Fortin emphasizes that many problems in commercial grows are related to a lack of uniformity. Automated irrigation and a better, leaner fertilizer program can help. “It’s uniformity in the water, but water is a carrier for nutrition,” he says. “So, it’s also uniformity for the nutrition of the crop—and that adds up.”

Smaller Growing Media Volume

Trends in nutrient-based crop steering and automated drip irrigation tie in heavily with a move toward reduced pot sizes or smaller root zones in commercial cannabis. Automation allows for more frequent watering, which enables growers to reduce pot size and maximize the potential of nutrient-based crop steering techniques.

Fortin explains there are two main avenues to crop steering: “The first one is having a very small container for a very large plant.
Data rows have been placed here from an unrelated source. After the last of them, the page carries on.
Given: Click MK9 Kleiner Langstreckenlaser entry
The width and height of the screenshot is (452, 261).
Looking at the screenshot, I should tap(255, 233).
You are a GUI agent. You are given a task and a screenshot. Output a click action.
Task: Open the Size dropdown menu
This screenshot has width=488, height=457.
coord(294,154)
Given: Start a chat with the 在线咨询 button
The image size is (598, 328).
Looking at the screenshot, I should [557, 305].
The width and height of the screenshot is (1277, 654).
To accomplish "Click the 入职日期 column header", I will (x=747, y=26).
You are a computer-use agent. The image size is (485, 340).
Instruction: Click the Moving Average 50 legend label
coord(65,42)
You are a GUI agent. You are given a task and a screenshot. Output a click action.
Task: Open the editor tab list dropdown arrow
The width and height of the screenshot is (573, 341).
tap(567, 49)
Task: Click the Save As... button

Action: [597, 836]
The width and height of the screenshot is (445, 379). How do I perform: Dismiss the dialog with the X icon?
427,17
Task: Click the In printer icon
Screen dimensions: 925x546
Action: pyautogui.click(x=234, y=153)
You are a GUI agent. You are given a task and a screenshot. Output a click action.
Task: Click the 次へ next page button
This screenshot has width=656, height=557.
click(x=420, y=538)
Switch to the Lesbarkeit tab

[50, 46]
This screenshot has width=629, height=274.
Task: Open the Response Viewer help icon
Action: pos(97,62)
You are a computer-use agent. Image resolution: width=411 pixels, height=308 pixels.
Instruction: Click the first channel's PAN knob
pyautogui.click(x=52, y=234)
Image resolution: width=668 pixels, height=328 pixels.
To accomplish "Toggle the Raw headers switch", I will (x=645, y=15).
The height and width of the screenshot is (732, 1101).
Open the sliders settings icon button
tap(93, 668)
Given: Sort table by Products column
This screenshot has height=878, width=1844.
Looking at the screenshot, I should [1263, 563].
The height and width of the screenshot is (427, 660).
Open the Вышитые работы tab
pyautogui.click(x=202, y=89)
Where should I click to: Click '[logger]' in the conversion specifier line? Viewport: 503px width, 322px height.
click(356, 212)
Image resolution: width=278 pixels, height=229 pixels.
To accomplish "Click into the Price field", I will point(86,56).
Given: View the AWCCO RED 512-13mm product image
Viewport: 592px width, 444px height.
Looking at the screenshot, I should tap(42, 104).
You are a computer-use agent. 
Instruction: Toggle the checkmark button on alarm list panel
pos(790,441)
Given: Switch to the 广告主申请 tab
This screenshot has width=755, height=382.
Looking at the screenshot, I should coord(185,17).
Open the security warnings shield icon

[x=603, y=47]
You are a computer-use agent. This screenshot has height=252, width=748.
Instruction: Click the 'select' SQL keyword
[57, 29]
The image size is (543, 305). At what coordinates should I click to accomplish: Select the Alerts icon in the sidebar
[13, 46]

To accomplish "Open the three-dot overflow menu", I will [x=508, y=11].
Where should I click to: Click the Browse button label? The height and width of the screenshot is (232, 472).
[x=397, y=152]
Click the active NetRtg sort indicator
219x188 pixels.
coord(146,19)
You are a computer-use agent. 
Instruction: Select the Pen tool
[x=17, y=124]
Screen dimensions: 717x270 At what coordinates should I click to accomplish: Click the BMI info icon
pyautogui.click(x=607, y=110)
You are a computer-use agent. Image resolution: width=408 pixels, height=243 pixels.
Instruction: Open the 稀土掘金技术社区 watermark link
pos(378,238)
Obviously, you cannot supply the day’s needs with just one watering, so we have to split watering into several events.” Rockwool cubes are an example of growing media too small to hold enough water to meet an entire day’s demand.

Once automation and smaller root zones are in play, the other route forward is just-in-time nutrition. Instead of watering once a day with all the nutrients the plant needs, nutrients can be delivered throughout the day as a plant needs them. Fortin explains that with the smaller root zone, water carries nutrients closer to the roots, enabling more efficient absorption as well.

The trend toward less growing media volume allows a much greater degree of control, allowing growers to play with what’s commonly referred to as the dry back—typically the time between irrigation events or the degree of dryness allowed before the morning’s first irrigation event.

“I think that’s where things are heading towards now,” Donald says. “The general consensus is that if you have a drier root environment—if the plant kind of detects drought stress—then it will start to send signals up that can have downstream effects. Increasing flower production, for example.”

“I like to think I’m always learning, and I think the best growers are always learning,” Donald adds. 

Embracing a systems approach is part of that growth. By considering your entire grow as a system, with all aspects interconnected and working together, you can bring each of these trends in commercial cannabis nutrition to fruition as part of a more productive, more efficient, and more profitable whole.